Mercado Agrícola - 4.ago.2026
Avanço das lavouras americanas reduz preços da soja, enquanto perdas de qualidade apoiam outros grãos
A semeadura do trigo no Brasil está praticamente concluída, alcançando 99,9% da área prevista, enquanto a colheita do milho segunda safra avançou para 69,1% da área cultivada, segundo o Monitoramento Semanal das Condições das Lavouras, divulgado pela Companhia Nacional de Abastecimento (Conab).
No Rio Grande do Sul, as chuvas bem distribuídas favoreceram a conclusão da semeadura do trigo e o desenvolvimento inicial das lavouras. As áreas implantadas mais cedo no Oeste já iniciaram a floração e apresentam boas condições fisiológicas e sanitárias, sem registros de pragas. No Paraná, 97% das lavouras foram classificadas como boas e 3% como regulares. Em Santa Catarina, predomina a fase vegetativa, enquanto, em São Paulo, grande parte das áreas está em enchimento de grãos.
Em Mato Grosso do Sul, o monitoramento fitossanitário permanece intensificado, com atenção para brusone e giberela.
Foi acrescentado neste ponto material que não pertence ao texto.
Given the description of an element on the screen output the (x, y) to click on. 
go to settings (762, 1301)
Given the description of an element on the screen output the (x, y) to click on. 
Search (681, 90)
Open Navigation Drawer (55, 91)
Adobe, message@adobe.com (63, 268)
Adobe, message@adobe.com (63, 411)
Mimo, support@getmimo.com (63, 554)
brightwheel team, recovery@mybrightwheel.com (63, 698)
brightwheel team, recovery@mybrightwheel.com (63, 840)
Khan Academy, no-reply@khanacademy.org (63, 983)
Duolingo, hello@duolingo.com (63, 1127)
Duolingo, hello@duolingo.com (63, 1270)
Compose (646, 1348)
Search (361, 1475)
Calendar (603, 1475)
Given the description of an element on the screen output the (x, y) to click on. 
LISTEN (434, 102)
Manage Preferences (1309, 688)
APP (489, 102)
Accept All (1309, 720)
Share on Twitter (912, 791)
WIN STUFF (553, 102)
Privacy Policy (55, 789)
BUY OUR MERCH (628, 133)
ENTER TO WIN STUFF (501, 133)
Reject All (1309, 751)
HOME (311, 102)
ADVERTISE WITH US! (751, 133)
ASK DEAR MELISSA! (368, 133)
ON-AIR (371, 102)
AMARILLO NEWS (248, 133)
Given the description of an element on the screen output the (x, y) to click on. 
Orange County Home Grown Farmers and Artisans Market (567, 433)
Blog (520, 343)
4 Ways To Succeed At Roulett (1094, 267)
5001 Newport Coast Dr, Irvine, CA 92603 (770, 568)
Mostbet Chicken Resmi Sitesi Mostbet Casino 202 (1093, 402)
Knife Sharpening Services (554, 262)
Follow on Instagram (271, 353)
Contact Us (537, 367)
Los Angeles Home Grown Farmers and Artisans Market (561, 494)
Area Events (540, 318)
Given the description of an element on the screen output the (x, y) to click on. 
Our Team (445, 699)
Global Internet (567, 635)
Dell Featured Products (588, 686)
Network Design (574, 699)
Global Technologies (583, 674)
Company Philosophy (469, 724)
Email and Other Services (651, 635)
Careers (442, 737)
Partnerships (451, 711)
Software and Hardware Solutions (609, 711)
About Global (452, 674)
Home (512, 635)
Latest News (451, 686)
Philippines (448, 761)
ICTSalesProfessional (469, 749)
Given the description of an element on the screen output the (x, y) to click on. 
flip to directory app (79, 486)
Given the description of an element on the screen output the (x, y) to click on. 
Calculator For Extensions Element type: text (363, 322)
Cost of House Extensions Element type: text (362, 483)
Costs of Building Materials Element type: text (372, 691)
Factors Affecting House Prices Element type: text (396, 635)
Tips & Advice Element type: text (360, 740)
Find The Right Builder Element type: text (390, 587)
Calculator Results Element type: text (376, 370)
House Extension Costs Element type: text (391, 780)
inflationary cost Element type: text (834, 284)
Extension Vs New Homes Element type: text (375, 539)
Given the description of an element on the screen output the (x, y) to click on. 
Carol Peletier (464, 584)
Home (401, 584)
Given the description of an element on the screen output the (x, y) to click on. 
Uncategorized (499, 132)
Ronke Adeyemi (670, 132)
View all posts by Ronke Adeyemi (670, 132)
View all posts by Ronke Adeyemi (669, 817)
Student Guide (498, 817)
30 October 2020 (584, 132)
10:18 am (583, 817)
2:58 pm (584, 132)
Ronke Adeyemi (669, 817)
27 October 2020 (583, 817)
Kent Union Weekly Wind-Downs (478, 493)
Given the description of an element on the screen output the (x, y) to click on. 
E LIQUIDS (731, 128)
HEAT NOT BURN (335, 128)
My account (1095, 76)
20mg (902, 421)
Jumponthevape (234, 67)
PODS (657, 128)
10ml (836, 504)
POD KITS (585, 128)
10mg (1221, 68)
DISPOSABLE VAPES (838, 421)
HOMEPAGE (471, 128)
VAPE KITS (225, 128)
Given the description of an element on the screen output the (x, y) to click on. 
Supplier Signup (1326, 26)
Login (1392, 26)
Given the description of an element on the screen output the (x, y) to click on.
Já em Minas Gerais, a colheita do trigo de sequeiro está praticamente encerrada no Noroeste, mas as produtividades seguem abaixo do esperado e a qualidade varia entre as regiões. Em Goiás, cerca de 55% da área já foi colhida.
No milho segunda safra, Mato Grosso se aproxima da conclusão da colheita, mantendo boas produtividades. O Paraná segue avançando com apoio do tempo seco, enquanto, em Goiás, a redução da umidade dos grãos também favoreceu os trabalhos no campo. Em São Paulo, o avanço permanece mais lento devido ao prolongamento do ciclo da cultura e à elevada umidade dos grãos.
Em Minas Gerais, a baixa produtividade vem se confirmando nas áreas de sequeiro. No Mato Grosso do Sul, as chuvas interromperam temporariamente a colheita na região Sudoeste, mas os trabalhos continuaram nas demais regiões. No Tocantins, Bahia, Maranhão, Piauí e Pará, a colheita segue em fase final, embora parte das áreas tardias apresente redução de produtividade em razão da interrupção precoce das chuvas.
A colheita do algodão alcançou 28,4% da área nacional. Em Mato Grosso, os trabalhos avançam na primeira safra, enquanto a segunda ainda está em estágio inicial de colheita, com o bicudo-do-algodoeiro mantido sob controle. Em Goiás, a retirada da fibra atingiu metade da área nas principais regiões produtoras, com rendimentos dentro das expectativas. Em Minas Gerais, as produtividades têm superado as estimativas iniciais, principalmente nas áreas irrigadas.
No feijão, a colheita da segunda safra de feijão-caupi no Oeste da Bahia alcançou quase 73% da área, com boa qualidade dos grãos. Já na terceira safra, Minas Gerais registra avanço da colheita com boa qualidade e rendimento, favorecidos pela menor pressão de mosca-branca. Em Goiás, pouco mais da metade da área foi colhida, enquanto, na Bahia, a estiagem mantém as lavouras sob estresse hídrico e reduz o potencial produtivo das primeiras áreas colhidas.